Last reviewed January 2026 · Runs client-side
Simple interest, without the compounding
Simple interest is charged only on the original principal, never on accumulated interest. It's the model behind many short-term loans and some fixed deposits, and it's the cleanest way to understand what a rate actually costs before compounding complicates the picture.
Because the interest each period is constant, the math is straightforward: multiply the principal by the rate by the time. That makes it easy to sanity-check a lender's figure or compare a simple-interest product against a compounding one.

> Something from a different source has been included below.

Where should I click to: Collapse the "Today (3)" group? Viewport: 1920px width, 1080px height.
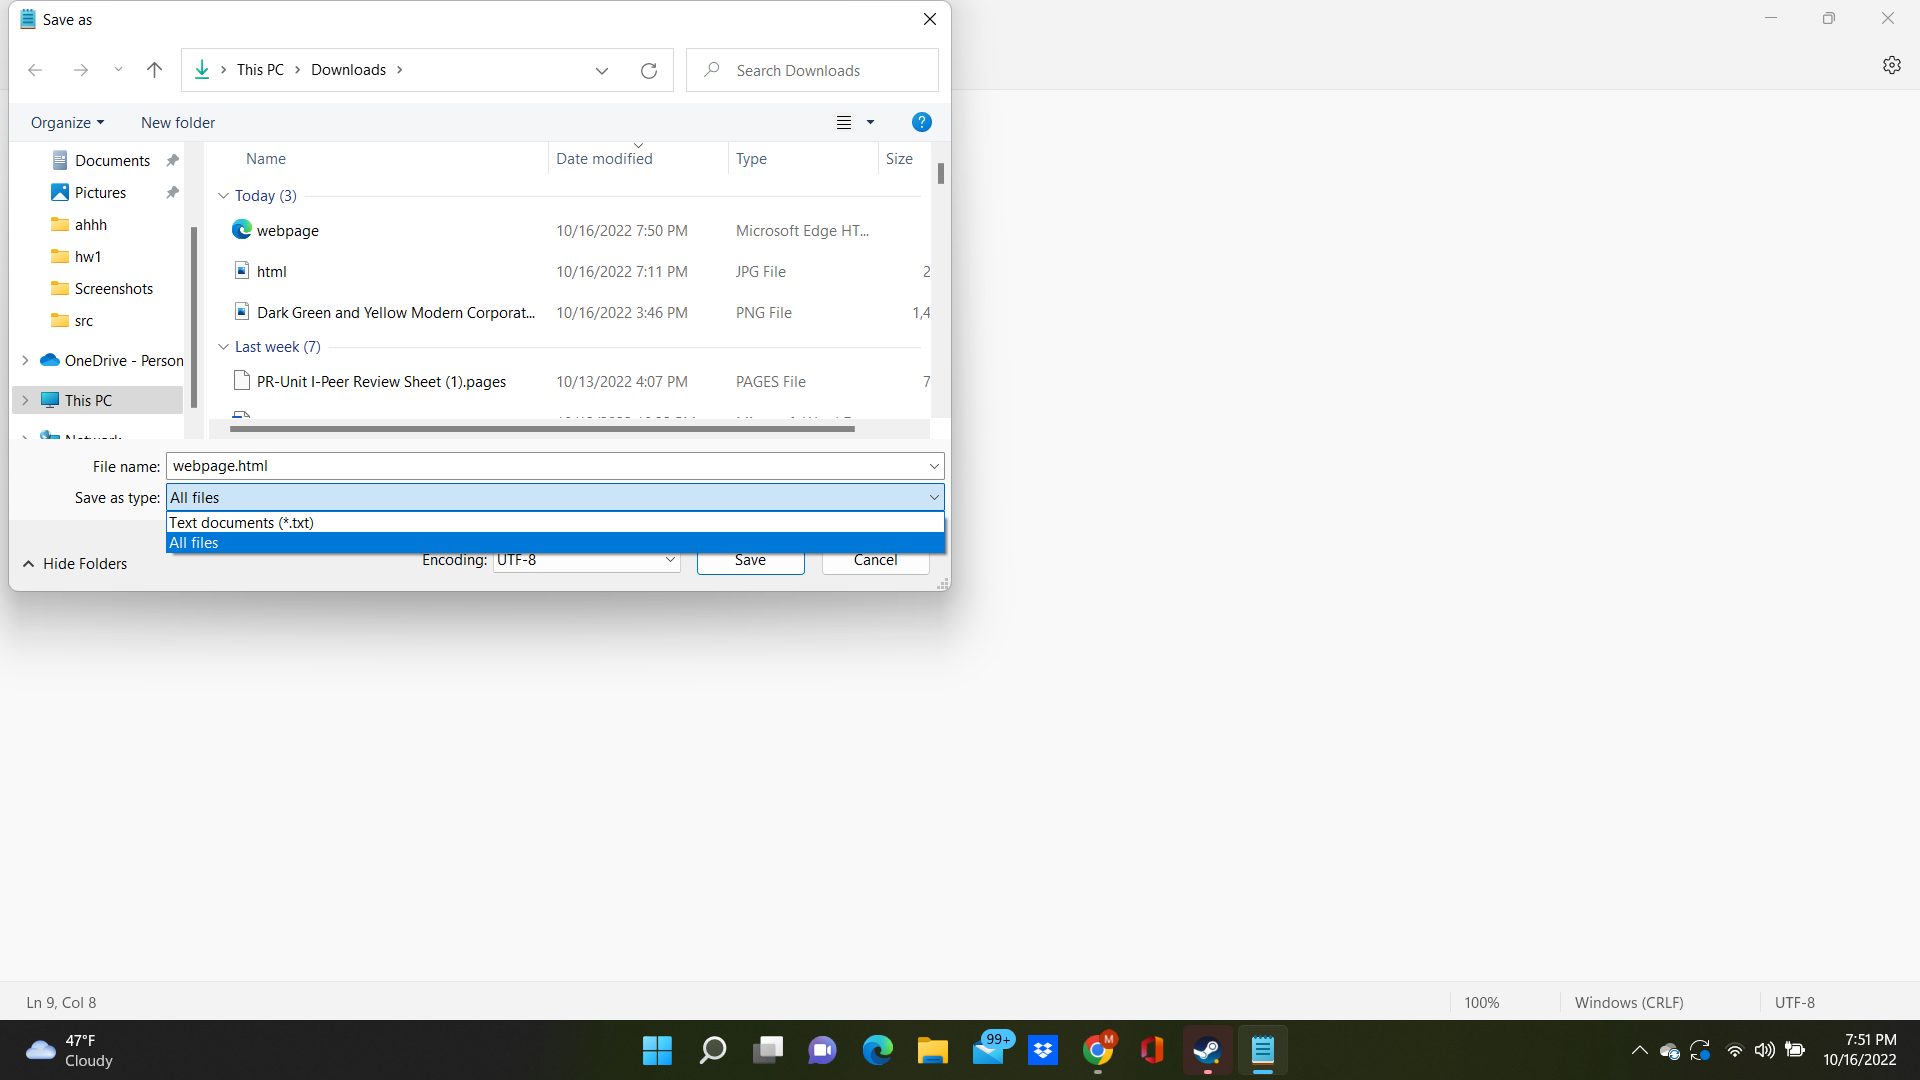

How to use this calculator
- Enter the principal amount.
- Add the annual interest rate.
- Set the time in years to see the interest and total value.
What the inputs mean
- Principal
- The original amount borrowed or invested.
- Annual rate
- The yearly interest rate, entered manually.
- Time
- The number of years the interest accrues.
$5,000 at 4% for three years earns $600 of simple interest, for a total of $5,600.
The formula, in plain terms
I = P × r × t, interest equals principal times the annual rate times the number of years.
Good to know
- Over the same rate and term, compound interest always yields more than simple interest.
- Watch the time units, the rate and time must both be expressed per year.
Frequently asked questions
When is simple interest used?
It's common on short-term and some auto or personal loans, and on certain bonds and deposits. Longer-term products usually compound.
Last reviewed January 2026. This explainer is general information, not professional advice.